## Exercise details
Repeat each record below exactly, dropping the pictures.

## Information shown
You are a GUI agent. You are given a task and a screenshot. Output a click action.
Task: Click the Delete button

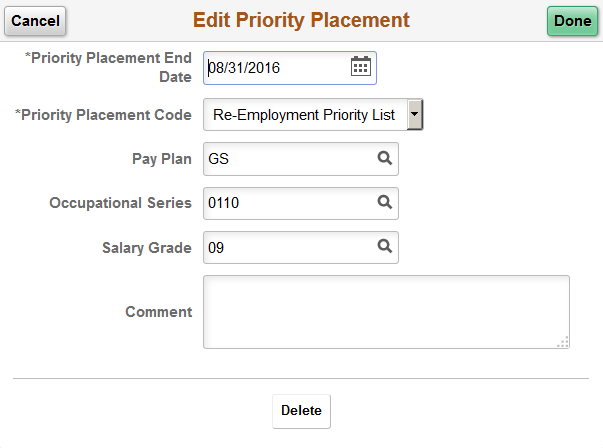(x=301, y=411)
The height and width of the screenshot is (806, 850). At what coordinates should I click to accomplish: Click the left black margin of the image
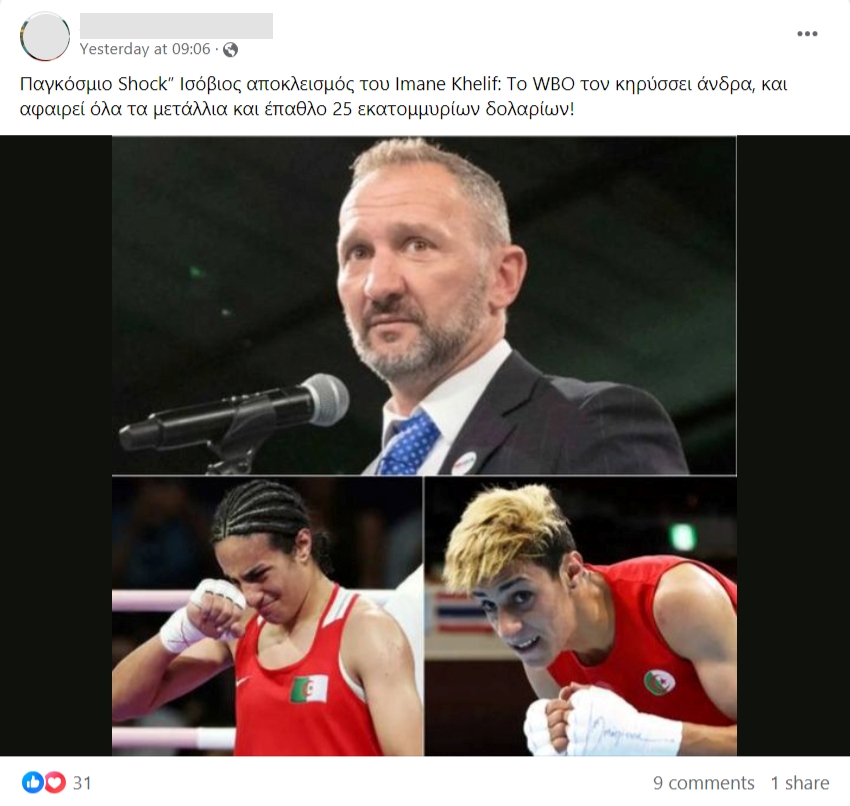tap(56, 446)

## Answer to the exercise
You are a GUI agent. You are given a task and a screenshot. Output a click action.
Task: Click the Delete button

(x=301, y=411)
The height and width of the screenshot is (806, 850). At what coordinates should I click to accomplish: Click the left black margin of the image
tap(56, 446)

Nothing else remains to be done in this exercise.